Im Mittelpunkt der didaktisch ausgerichteten Tagung soll die Frage nach den Möglichkeiten und Grenzen historischen Lernens mit Sachquellen (hier vor allem museale Objekte und bauliche Relikte an historischen Orten) stehen: Wie können die ihnen zugeschriebenen Eigenschaften Haptik, Ästhetik, Aura, Authentizität und Emotionalität den Prozess der Geschichtsaneignung unterstützen? Was können diese Zeugnisse erzählen, was nicht auch andere Quellen erzählen? Wieviel Offenheit und Multiperspektivität erlauben Sachquellen an (KZ-)Gedenkstätten?

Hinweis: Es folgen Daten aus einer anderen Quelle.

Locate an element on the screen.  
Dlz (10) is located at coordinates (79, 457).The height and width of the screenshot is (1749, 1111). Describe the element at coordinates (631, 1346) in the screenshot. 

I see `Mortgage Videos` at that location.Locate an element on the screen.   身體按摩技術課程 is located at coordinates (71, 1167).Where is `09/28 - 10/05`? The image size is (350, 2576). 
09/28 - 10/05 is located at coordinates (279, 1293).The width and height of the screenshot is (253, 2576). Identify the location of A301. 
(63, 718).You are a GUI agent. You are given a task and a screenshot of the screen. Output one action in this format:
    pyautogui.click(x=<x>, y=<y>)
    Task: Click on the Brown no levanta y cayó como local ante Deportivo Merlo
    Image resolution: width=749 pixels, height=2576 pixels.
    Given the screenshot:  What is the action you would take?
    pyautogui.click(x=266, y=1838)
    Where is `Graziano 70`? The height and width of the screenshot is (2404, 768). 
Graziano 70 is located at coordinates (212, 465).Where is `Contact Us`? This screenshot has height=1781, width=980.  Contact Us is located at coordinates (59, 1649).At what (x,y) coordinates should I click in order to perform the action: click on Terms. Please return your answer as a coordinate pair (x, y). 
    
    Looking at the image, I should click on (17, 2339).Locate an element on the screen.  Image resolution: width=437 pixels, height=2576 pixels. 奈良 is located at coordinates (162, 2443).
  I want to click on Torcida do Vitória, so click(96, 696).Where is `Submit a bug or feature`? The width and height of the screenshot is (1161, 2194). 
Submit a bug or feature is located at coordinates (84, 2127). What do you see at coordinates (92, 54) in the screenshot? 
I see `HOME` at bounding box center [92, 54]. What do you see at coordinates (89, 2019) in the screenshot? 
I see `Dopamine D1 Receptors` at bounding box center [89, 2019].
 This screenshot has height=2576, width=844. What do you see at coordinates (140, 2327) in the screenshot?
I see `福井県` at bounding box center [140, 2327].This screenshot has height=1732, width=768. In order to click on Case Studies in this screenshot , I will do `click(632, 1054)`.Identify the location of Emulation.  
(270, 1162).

Welche Rolle spielen historische Räume und bauliche Strukturen?
Mit diesen Leitfragen wendet sich die Stiftung niedersächsische Gedenkstätten an Wissenschaftler_innen und Praktiker_innen, die ihre Perspektive auf das Thema während der o.g. Tagung in halbstündigen Referaten vorstellen möchten. Die Referate sollen maximal eine halbe Stunde umfassen, damit mindestens dieselbe Zeit für die Diskussion zur Verfügung steht.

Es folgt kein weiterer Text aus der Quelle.